Screaming rage!! !
My son, 8 years, has Aspergers.. and when something frustrates hims (which can be many things).. he screams at the top of his lungs and is in a rage! He is so frustrated! He will hit me, my wife, or whoever he disagrees with - the violence is terrible. This creates a massive, and unbearable stress on me and our whole family. What to do. We are exhausted and incredibly concerned. We love him very, very much.
This is a difficult state for the whole family and my own daughter has had periods like this. It sounds simplistic, but what I did was really look at all of the demands on my daughter. I tried to reduce those demands drastically. You need to look at it as a crisis, and things demanded of your son, things which frustrate him, need to be removed as much as possible. For my daughter this meant no activities outside the home except for school and she was given a lot of leeway with regard to alone time-being able to eat alone in her room for instance, dialing back on requirements such as chores. At first it seems like taking huge steps backwards but it is needed at times of crisis.
Then, once you get back down to a calmer baseline, you can once again slowly add responsibilities to your child, as they are able. This volatile state your son is in (if there are no other mediating factors such as medication side effects etc) is a sign that he is overloaded and under too much pressure, so basically he blows up at the slightest issue.
At one point were basically home bound dealing with this, and it took a long while to gets things calmed down. It's horribly unfair to the rest of the family to have one member require this sort of drastic change for the entire family, but if it results in calmer times for everyone then it is worth it.
And the suggestion by the previous poster to look at his diet is a good suggestion as well.
I would agree with the PP. Behavior is communication. Unfortunately for our kiddos this communication is often not very effective because the people on the receiving end don't really understand it. The behavior you describe is a person screaming out that he is in intolerable distress. It sounds like he is living in fight or flight mode a good part of the day. Perhaps school is just too much for him or he isn't getting enough support there. Perhaps riding the bus is a constant source of sensory overload. Perhaps his clothes bother him but he has never said anything because he doesn't know that things can be different. You have to be the detective to figure out what the sources of his distress are and eliminate them or mitigate them as much as possible. Once you have achieved some sense of normalcy, you can start working on learning emotional regulation and coping mechanisms.
My advice is not helping you to avoid this screaming aggressive attacks (therefore good advices have already been told by others), but for me (if everything I tried to avoid these failed) the fastest way to pass that screams attacks are to let them go the way they are. The last thing on earth I need in this mood is someone trying to conversate with me, that only makes them worse. I am best to be left alone, then it is easiest for me to let them go. And I normally want to let them physically out. I dont need to hurt someone in reality, or destroy something precious. But it really helps to have ways to punch that anger, stress, fear and so on out in a physical way. May it be by kicking into the (brick) wall, may it be by punshing the couch, may it be by throwing my bed stuff around. As long as I "did not allow me that" myself before, the worse they got afterword, the less control I had. With me accepting this breakouts, it normally led to an massive untidy room, but no real damage.

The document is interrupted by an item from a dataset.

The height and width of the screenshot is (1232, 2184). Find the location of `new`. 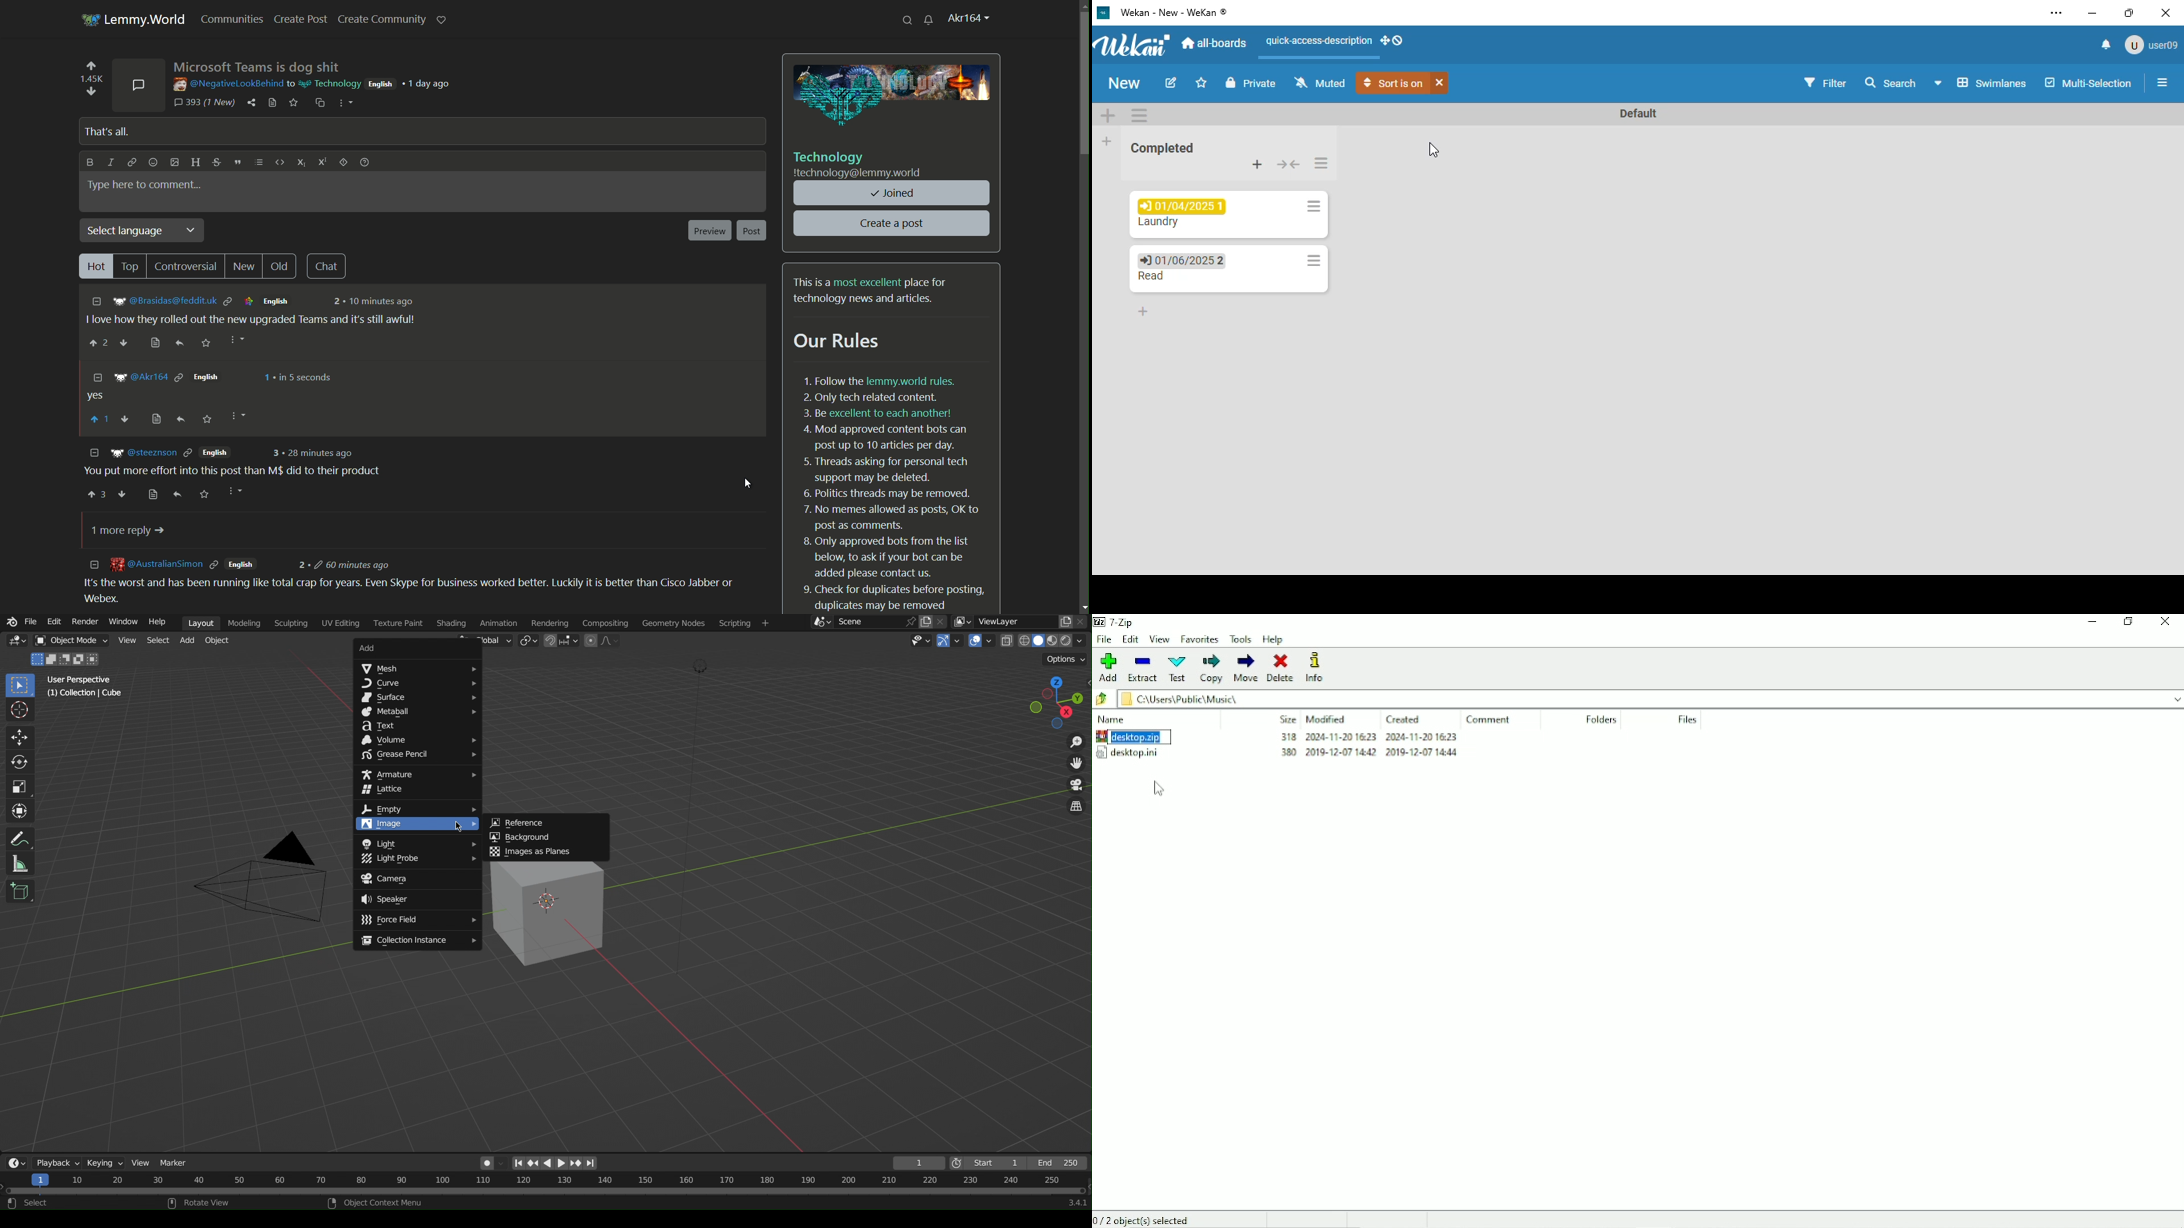

new is located at coordinates (245, 267).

So the best possible way for me and my surrounding, if everythings failed to avoid that: Screaming, throwing things around, punshing something - crying - doing a walk or biking (the body is after such attacks full with stress and activity hormones, doing something helps to reduce them) - doing SI - sleeping (Normally I am physically completely exhausted after such things.). And all of this without people always trying me to get me into "entertaining and talk" modus. Maybe you have the possibility to fix a mat at the wall or such things, so he has an location, where he himself can let this anger go?
My daughter was also violent when we tried Zoloft. She had less anxiety but more aggression. Did you recently stop the Zoloft or was it a while back? The reason I ask is my daughter had residual effects of the Zoloft for 6 months after we had tapered and gone off of it. People have told me it is "impossible" but I know it was the Zoloft so you might keep that in mind as well.
People react to stress and that stress varies from person to person. The healthier you are, the better you are able to navigate through it. If your body is intoxicated (much like drinking too much alcohol), you are not equipt to handle any stress. Toxins are toxins and the trick is to clear them. Just like the alcohol analogy, once you're sober, your able to think more clearly, drive safely, and behave more appropriately.